Aldi today opened its first checkout-free store on Greenwich High Street in London to the public, following months of staff testing. Shoppers can now buy from the discount supermarket without needing to scan a product or queue for a checkout.
Customers can use the shop by downloading the Aldi Shop&Go app, which they use to enter the shop, pick up the items they want to buy and then walk out. They are automatically charged for their shopping through the payment method they choose, and a receipt appears in the app.
The shop is built on AiFi technology that uses cameras to see what products customers have picked up. Those who want to buy alcohol or other restricted products can either use facial estimation technology from Yoti that confirms their identity in the Shop&Go app, or instead be age verified by a member of staff.
Giles Hurley, chief executive of Aldi UK and Ireland, says: “Today is the culmination of months of work, not least from the team here in Greenwich and I’m looking forward to seeing how customers react to our trial.
“This store utilises the very latest in retail technology offering Aldi’s award-winning products and unbeatable prices to customers in a new and innovative way. The team are really excited about seeing customers come in and experience Aldi Shop&Go.”
Lewis Esparon, who manages the store, says: “I cannot wait to show customers our new Aldi Shop&Go store. We have been working towards this day for several months now so it will be great to see how our customers react to the new technology. For us, steps like this are always about improving the customer experience and the whole team are looking forward to being on-hand and ready to help to ensure that experience is as smooth as ever.”
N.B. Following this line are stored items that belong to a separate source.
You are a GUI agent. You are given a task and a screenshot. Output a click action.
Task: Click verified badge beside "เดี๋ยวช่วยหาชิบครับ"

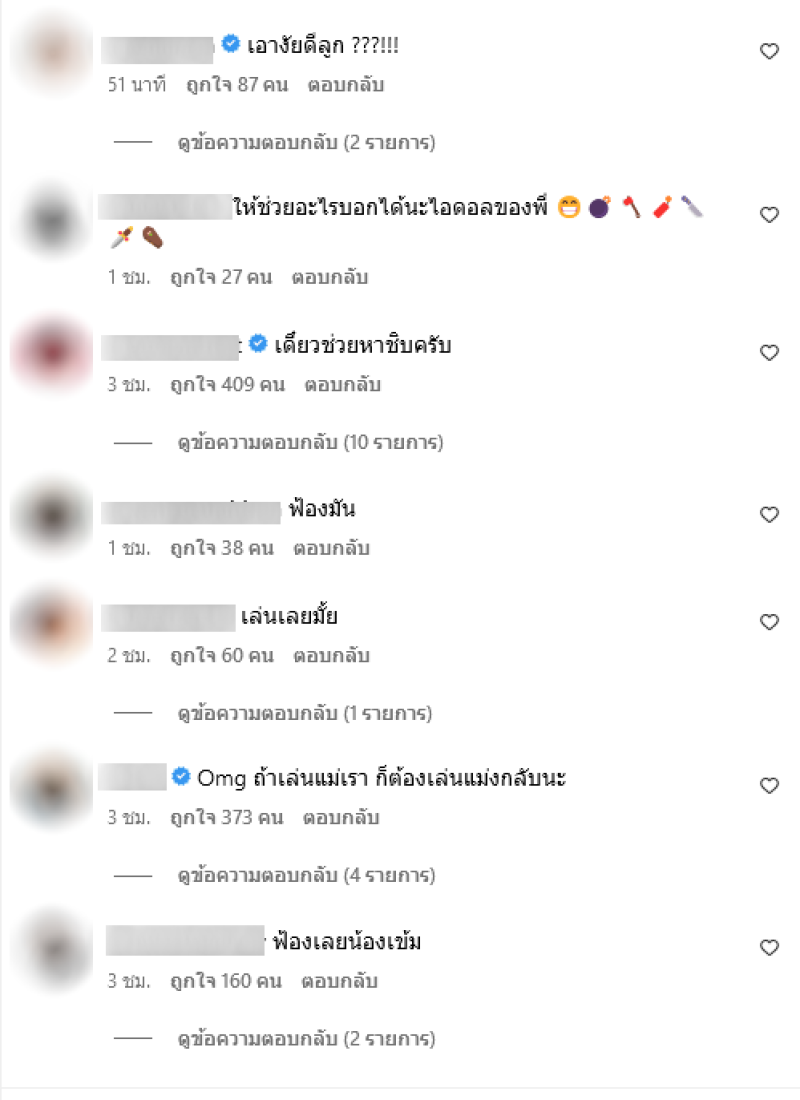(258, 344)
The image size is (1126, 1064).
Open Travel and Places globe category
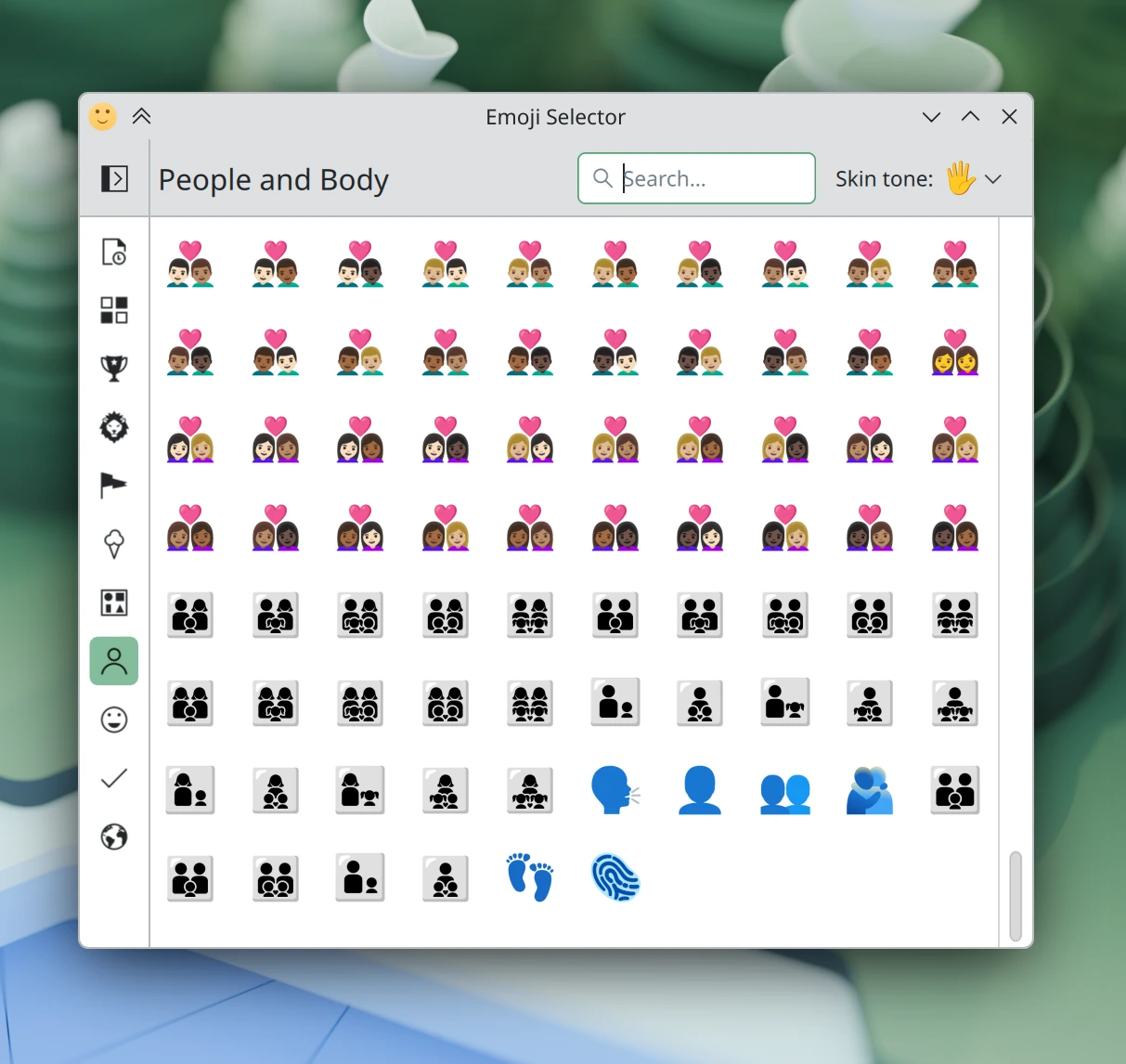pyautogui.click(x=113, y=837)
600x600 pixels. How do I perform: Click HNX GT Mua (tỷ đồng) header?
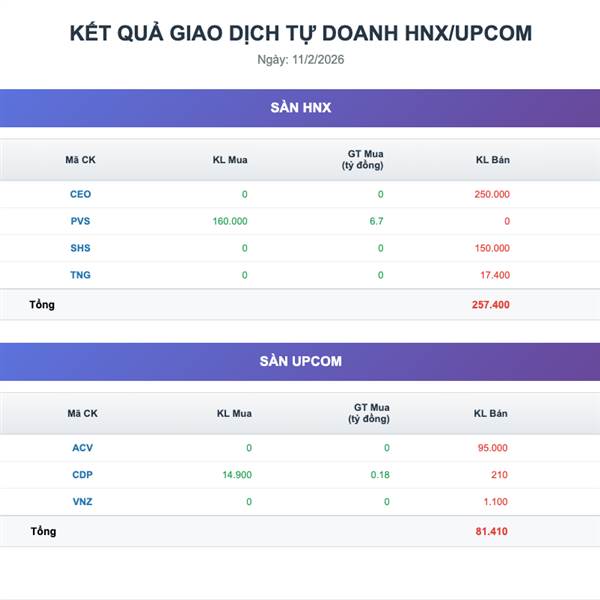coord(363,160)
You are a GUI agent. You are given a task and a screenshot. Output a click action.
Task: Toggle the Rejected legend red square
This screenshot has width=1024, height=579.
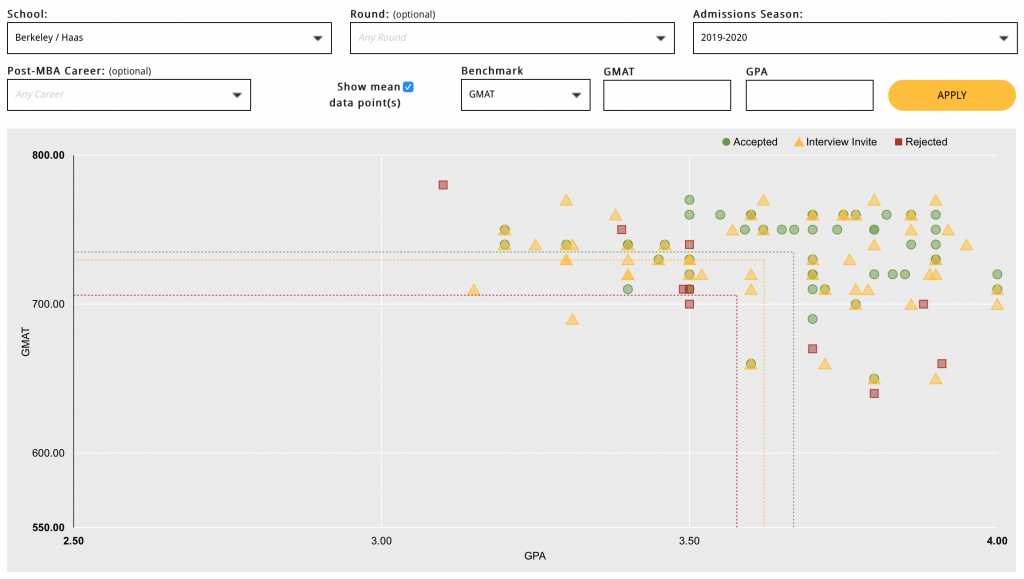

Aldi follows Amazon and Tesco into the checkout-free market, while others including Morrisons are testing their own versions. But it’s still early days for the new format. Amazon has most checkout-free stores, at seven so far, but it’s not yet clear to what kind of scale it will grow.
Samuel Mueller, chief executive of data capture and barcode scanning business Scandit, says the move is not a surprise – but warns that retailers may find just-walk-out technology is best suited for small format stores and will not scale effectively to larger product ranges that need more explanation.
He says: “While retailers are waking up to the reality that the key to winning the omnichannel war is to leverage the device in consumers’ hands, they need to think carefully about how the transaction technology fits within the overall customer experience. We’re seeing many retailers turning to smart data capture and computer vision powered apps on consumer smartphones that offer a frictionless blend of digital and physical shopping. Consumers want the convenience and choice of self-scanning plus the ability to view real-time product information on their device before buying.